Items listed in a dataset
┄┄┄┄┄┄

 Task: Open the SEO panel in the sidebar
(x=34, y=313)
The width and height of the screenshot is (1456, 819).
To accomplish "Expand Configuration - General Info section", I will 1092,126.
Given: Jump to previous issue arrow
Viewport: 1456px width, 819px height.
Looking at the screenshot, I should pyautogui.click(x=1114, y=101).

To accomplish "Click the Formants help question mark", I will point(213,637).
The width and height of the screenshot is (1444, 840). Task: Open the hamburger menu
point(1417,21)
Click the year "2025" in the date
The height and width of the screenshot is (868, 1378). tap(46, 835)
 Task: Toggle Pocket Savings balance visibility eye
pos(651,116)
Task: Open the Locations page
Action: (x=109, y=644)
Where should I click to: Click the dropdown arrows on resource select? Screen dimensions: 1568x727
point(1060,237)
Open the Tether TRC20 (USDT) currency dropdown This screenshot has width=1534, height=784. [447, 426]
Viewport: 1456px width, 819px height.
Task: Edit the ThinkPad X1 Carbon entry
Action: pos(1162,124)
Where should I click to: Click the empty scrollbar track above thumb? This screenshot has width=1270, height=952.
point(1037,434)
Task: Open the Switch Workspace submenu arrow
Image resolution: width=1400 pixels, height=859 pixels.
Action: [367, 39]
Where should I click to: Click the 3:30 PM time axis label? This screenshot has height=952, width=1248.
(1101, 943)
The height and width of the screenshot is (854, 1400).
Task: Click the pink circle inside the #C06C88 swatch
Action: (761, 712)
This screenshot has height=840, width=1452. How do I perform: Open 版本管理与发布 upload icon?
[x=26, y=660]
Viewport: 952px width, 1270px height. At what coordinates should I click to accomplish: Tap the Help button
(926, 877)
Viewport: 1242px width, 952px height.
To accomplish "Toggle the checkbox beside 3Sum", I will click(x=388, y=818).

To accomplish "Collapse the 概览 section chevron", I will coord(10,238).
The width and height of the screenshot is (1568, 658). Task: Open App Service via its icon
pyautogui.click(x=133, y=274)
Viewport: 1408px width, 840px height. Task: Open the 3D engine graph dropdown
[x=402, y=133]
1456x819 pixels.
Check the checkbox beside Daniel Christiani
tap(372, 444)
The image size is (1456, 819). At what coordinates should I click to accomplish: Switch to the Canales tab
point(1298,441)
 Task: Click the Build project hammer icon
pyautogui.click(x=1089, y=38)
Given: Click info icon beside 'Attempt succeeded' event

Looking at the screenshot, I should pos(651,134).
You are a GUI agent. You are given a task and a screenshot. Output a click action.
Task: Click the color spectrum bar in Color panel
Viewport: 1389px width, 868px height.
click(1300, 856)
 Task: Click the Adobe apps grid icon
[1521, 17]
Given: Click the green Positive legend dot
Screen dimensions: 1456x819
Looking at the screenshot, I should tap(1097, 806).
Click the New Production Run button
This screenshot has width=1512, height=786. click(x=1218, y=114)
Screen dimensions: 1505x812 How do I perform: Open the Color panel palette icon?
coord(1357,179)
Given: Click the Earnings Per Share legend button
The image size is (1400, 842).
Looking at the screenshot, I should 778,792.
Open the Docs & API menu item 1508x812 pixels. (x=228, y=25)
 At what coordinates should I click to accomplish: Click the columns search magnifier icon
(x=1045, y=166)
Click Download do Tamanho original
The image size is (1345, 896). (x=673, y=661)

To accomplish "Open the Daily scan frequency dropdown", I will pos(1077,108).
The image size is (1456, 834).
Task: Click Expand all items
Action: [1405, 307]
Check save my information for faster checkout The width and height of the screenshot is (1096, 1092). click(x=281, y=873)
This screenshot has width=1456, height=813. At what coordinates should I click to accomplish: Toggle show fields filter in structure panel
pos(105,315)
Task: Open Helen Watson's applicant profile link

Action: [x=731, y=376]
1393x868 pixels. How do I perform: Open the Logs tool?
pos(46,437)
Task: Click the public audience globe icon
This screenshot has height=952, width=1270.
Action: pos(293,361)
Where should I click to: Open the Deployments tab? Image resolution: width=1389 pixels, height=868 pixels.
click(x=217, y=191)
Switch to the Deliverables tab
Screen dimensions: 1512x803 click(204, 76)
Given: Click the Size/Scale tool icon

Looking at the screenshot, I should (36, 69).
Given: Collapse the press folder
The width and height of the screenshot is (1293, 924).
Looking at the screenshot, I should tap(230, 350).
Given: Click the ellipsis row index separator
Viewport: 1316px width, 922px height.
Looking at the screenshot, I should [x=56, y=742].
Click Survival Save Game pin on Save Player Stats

┄┄┄┄┄┄

▶ **TASK STATEMENT**
Your reply is to repeat, unchanged, the lines above running from the one with "Click the New Production Run button" up to and including the one with "Check save my".

▶ **REPLY**
Click the New Production Run button
This screenshot has width=1512, height=786. click(x=1218, y=114)
Screen dimensions: 1505x812 How do I perform: Open the Color panel palette icon?
coord(1357,179)
Given: Click the Earnings Per Share legend button
The image size is (1400, 842).
Looking at the screenshot, I should 778,792.
Open the Docs & API menu item 1508x812 pixels. (x=228, y=25)
 At what coordinates should I click to accomplish: Click the columns search magnifier icon
(x=1045, y=166)
Click Download do Tamanho original
The image size is (1345, 896). (x=673, y=661)

To accomplish "Open the Daily scan frequency dropdown", I will pos(1077,108).
The image size is (1456, 834).
Task: Click Expand all items
Action: [1405, 307]
Check save my information for faster checkout The width and height of the screenshot is (1096, 1092). click(x=281, y=873)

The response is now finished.